_Task brief:_ Keep the wording of every entry intact in your copy, and omit the pictures.
-- Task inputs follows --
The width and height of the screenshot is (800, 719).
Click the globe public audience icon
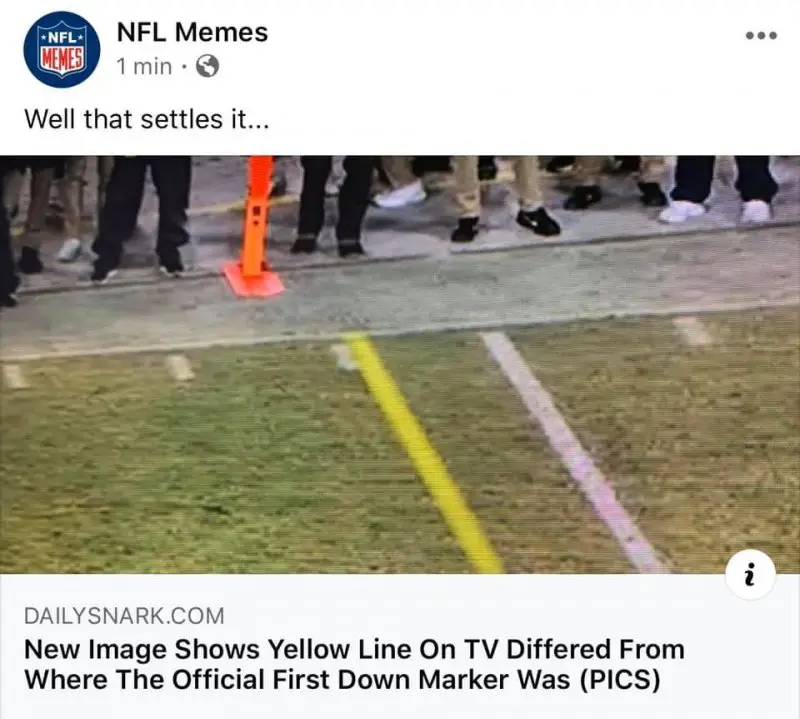point(208,66)
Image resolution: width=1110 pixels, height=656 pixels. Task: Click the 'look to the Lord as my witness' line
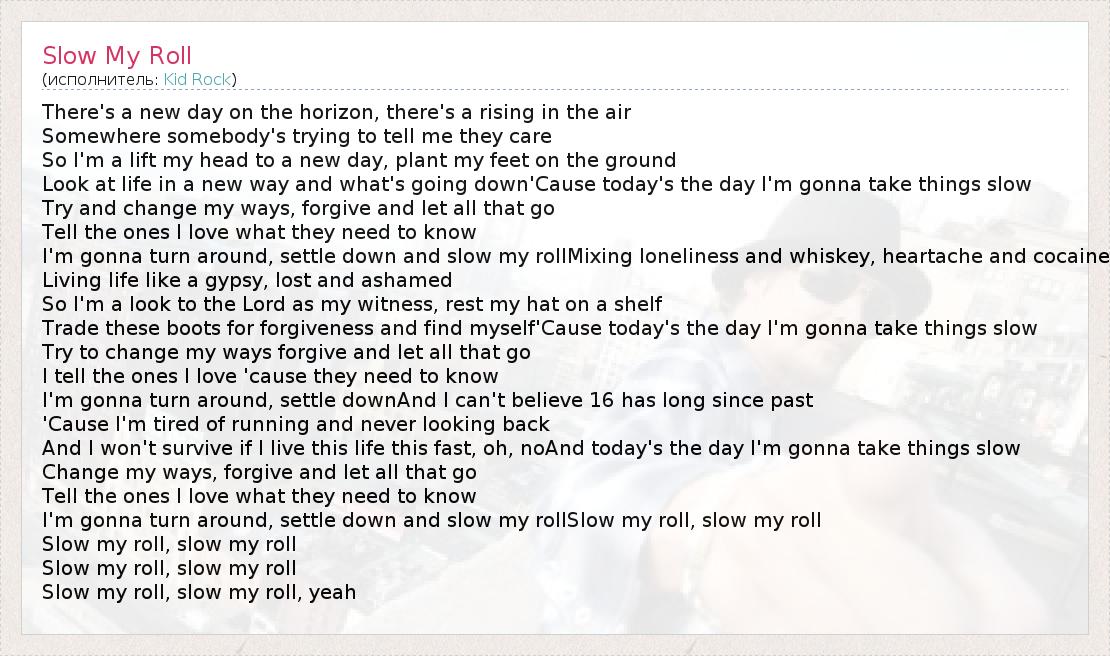[x=352, y=304]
-- Task inputs concluded --
_Result:_
The width and height of the screenshot is (800, 719).
Click the globe public audience icon
point(208,66)
Image resolution: width=1110 pixels, height=656 pixels. Task: Click the 'look to the Lord as my witness' line
[x=352, y=304]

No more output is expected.